— Instructions for the task —
Nothing in the data may be altered as it is transcribed.

[Data to examine Boundary: Start]

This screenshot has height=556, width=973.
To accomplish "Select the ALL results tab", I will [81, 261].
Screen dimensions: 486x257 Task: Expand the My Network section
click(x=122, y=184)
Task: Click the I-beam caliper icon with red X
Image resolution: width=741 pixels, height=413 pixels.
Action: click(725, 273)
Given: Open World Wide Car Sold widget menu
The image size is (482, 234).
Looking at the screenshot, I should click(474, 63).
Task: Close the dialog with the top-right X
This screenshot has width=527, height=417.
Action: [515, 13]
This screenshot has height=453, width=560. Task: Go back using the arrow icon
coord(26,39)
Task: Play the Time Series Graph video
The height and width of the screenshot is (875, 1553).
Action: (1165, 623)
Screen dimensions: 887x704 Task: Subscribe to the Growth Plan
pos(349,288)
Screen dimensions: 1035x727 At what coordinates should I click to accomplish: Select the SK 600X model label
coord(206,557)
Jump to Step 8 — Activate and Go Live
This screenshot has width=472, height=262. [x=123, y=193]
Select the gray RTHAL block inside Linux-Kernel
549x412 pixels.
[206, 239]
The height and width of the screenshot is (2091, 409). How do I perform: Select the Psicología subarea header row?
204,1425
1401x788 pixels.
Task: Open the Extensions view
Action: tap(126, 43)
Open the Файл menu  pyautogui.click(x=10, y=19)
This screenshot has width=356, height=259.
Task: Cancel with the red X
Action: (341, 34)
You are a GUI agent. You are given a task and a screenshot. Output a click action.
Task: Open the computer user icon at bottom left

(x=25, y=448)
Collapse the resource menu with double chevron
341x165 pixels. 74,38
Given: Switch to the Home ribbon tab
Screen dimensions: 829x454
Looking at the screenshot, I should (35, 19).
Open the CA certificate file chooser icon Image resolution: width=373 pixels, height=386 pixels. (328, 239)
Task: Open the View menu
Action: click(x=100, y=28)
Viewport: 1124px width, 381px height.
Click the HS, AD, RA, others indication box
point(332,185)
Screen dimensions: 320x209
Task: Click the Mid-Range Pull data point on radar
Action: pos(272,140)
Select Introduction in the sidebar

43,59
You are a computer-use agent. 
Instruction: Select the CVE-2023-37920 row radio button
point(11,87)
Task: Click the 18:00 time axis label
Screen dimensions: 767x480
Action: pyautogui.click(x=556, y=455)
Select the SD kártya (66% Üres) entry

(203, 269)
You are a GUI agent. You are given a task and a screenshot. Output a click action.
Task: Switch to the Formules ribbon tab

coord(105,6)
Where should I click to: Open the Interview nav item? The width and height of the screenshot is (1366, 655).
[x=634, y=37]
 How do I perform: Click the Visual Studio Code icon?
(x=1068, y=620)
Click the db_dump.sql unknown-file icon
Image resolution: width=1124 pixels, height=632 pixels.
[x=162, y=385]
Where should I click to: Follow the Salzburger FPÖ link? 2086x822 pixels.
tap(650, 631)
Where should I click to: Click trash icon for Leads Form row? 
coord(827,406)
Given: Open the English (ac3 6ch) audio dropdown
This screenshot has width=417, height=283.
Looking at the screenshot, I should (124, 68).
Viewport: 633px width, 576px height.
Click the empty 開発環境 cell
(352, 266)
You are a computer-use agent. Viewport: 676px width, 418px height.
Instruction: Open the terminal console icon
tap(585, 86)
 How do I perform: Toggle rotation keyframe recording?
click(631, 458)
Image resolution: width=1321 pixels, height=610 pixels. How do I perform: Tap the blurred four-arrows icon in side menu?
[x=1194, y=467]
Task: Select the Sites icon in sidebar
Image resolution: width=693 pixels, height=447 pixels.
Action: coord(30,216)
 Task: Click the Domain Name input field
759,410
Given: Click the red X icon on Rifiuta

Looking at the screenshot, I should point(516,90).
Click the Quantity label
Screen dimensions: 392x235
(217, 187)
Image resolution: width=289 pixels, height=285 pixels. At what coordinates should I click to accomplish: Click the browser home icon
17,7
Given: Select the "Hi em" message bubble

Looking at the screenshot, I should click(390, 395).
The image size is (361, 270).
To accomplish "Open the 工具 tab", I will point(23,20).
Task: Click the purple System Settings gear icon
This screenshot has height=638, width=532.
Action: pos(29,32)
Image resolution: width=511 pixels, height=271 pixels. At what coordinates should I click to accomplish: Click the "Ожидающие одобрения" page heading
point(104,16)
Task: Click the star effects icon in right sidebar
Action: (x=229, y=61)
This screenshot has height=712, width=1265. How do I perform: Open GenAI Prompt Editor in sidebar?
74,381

[Data to examine Boundary: End]

— Result below —
This screenshot has height=556, width=973.
To accomplish "Select the ALL results tab", I will [81, 261].
Screen dimensions: 486x257 Task: Expand the My Network section
click(x=122, y=184)
Task: Click the I-beam caliper icon with red X
Image resolution: width=741 pixels, height=413 pixels.
Action: click(725, 273)
Given: Open World Wide Car Sold widget menu
The image size is (482, 234).
Looking at the screenshot, I should click(474, 63).
Task: Close the dialog with the top-right X
This screenshot has width=527, height=417.
Action: [515, 13]
This screenshot has height=453, width=560. Task: Go back using the arrow icon
coord(26,39)
Task: Play the Time Series Graph video
The height and width of the screenshot is (875, 1553).
Action: (1165, 623)
Screen dimensions: 887x704 Task: Subscribe to the Growth Plan
pos(349,288)
Screen dimensions: 1035x727 At what coordinates should I click to accomplish: Select the SK 600X model label
coord(206,557)
Jump to Step 8 — Activate and Go Live
This screenshot has width=472, height=262. [x=123, y=193]
Select the gray RTHAL block inside Linux-Kernel
549x412 pixels.
[206, 239]
The height and width of the screenshot is (2091, 409). How do I perform: Select the Psicología subarea header row?
204,1425
1401x788 pixels.
Task: Open the Extensions view
Action: tap(126, 43)
Open the Файл menu  pyautogui.click(x=10, y=19)
This screenshot has width=356, height=259.
Task: Cancel with the red X
Action: (341, 34)
You are a GUI agent. You are given a task and a screenshot. Output a click action.
Task: Open the computer user icon at bottom left

(x=25, y=448)
Collapse the resource menu with double chevron
341x165 pixels. 74,38
Given: Switch to the Home ribbon tab
Screen dimensions: 829x454
Looking at the screenshot, I should (35, 19).
Open the CA certificate file chooser icon Image resolution: width=373 pixels, height=386 pixels. (328, 239)
Task: Open the View menu
Action: click(x=100, y=28)
Viewport: 1124px width, 381px height.
Click the HS, AD, RA, others indication box
point(332,185)
Screen dimensions: 320x209
Task: Click the Mid-Range Pull data point on radar
Action: pos(272,140)
Select Introduction in the sidebar

43,59
You are a computer-use agent. 
Instruction: Select the CVE-2023-37920 row radio button
point(11,87)
Task: Click the 18:00 time axis label
Screen dimensions: 767x480
Action: pyautogui.click(x=556, y=455)
Select the SD kártya (66% Üres) entry

(203, 269)
You are a GUI agent. You are given a task and a screenshot. Output a click action.
Task: Switch to the Formules ribbon tab

coord(105,6)
Where should I click to: Open the Interview nav item? The width and height of the screenshot is (1366, 655).
[x=634, y=37]
 How do I perform: Click the Visual Studio Code icon?
(x=1068, y=620)
Click the db_dump.sql unknown-file icon
Image resolution: width=1124 pixels, height=632 pixels.
[x=162, y=385]
Where should I click to: Follow the Salzburger FPÖ link? 2086x822 pixels.
tap(650, 631)
Where should I click to: Click trash icon for Leads Form row? 
coord(827,406)
Given: Open the English (ac3 6ch) audio dropdown
This screenshot has width=417, height=283.
Looking at the screenshot, I should (124, 68).
Viewport: 633px width, 576px height.
Click the empty 開発環境 cell
(352, 266)
You are a computer-use agent. Viewport: 676px width, 418px height.
Instruction: Open the terminal console icon
tap(585, 86)
 How do I perform: Toggle rotation keyframe recording?
click(631, 458)
Image resolution: width=1321 pixels, height=610 pixels. How do I perform: Tap the blurred four-arrows icon in side menu?
[x=1194, y=467]
Task: Select the Sites icon in sidebar
Image resolution: width=693 pixels, height=447 pixels.
Action: coord(30,216)
 Task: Click the Domain Name input field
759,410
Given: Click the red X icon on Rifiuta

Looking at the screenshot, I should point(516,90).
Click the Quantity label
Screen dimensions: 392x235
(217, 187)
Image resolution: width=289 pixels, height=285 pixels. At what coordinates should I click to accomplish: Click the browser home icon
17,7
Given: Select the "Hi em" message bubble

Looking at the screenshot, I should click(390, 395).
The image size is (361, 270).
To accomplish "Open the 工具 tab", I will point(23,20).
Task: Click the purple System Settings gear icon
This screenshot has height=638, width=532.
Action: pos(29,32)
Image resolution: width=511 pixels, height=271 pixels. At what coordinates should I click to accomplish: Click the "Ожидающие одобрения" page heading
point(104,16)
Task: Click the star effects icon in right sidebar
Action: (x=229, y=61)
This screenshot has height=712, width=1265. How do I perform: Open GenAI Prompt Editor in sidebar?
74,381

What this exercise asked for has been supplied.